▶ [Desafio]:
Extraia da listagem abaixo, sem nenhuma alteração, as linhas entre a que contém "The height and width of the screenshot is (941, 1861)." e a que contém "The height and width of the screenshot is (1608, 2296).", inclusive.

▶ [Dados de origem]:
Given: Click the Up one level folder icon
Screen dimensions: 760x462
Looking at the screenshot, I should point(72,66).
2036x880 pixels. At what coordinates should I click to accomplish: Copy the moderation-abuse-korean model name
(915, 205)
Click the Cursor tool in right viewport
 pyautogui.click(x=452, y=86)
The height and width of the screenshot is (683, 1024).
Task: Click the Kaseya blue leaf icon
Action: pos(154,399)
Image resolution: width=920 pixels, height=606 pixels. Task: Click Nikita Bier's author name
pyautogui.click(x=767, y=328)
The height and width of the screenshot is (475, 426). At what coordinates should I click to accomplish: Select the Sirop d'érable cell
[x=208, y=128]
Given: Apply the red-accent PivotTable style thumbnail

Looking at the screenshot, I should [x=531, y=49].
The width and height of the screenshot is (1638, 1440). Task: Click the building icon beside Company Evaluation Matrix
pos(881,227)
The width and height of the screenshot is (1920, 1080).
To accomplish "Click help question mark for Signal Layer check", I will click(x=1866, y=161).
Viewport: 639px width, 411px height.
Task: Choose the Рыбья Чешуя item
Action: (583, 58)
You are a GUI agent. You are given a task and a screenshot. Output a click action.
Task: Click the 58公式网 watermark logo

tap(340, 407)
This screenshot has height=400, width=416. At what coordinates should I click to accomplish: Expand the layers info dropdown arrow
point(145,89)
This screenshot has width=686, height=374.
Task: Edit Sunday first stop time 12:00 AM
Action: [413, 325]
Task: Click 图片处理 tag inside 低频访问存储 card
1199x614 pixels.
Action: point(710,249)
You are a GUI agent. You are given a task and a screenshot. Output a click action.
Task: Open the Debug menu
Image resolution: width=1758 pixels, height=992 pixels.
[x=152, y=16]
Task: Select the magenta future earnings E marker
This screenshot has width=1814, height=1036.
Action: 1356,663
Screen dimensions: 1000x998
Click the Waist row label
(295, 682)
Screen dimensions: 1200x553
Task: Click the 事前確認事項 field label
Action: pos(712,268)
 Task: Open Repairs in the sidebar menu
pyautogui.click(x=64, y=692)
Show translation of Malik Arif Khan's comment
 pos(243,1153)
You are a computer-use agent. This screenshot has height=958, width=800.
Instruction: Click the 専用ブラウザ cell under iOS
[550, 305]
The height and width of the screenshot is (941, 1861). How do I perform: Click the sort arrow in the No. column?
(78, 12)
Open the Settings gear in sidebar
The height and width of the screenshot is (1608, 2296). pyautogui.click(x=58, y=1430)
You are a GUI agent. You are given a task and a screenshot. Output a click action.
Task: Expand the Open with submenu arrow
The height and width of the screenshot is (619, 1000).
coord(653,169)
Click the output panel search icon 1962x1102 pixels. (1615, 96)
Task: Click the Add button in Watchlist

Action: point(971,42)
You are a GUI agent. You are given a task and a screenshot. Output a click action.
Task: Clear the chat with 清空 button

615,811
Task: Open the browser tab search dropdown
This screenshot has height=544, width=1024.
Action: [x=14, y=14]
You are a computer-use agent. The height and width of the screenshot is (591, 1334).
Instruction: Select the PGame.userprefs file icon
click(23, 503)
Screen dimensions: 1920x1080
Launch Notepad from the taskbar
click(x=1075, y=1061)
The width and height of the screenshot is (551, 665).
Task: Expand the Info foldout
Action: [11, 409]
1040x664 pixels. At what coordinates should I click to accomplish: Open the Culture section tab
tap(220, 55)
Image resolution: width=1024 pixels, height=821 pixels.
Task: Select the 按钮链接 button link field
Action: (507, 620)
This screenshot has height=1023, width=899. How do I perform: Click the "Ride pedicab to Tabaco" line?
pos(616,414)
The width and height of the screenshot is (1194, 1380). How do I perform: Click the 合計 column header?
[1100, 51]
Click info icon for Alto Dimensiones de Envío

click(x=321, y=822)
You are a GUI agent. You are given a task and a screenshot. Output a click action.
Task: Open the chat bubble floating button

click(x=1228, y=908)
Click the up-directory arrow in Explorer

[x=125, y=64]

▶ [Resposta completa]:
The height and width of the screenshot is (941, 1861). How do I perform: Click the sort arrow in the No. column?
(78, 12)
Open the Settings gear in sidebar
The height and width of the screenshot is (1608, 2296). pyautogui.click(x=58, y=1430)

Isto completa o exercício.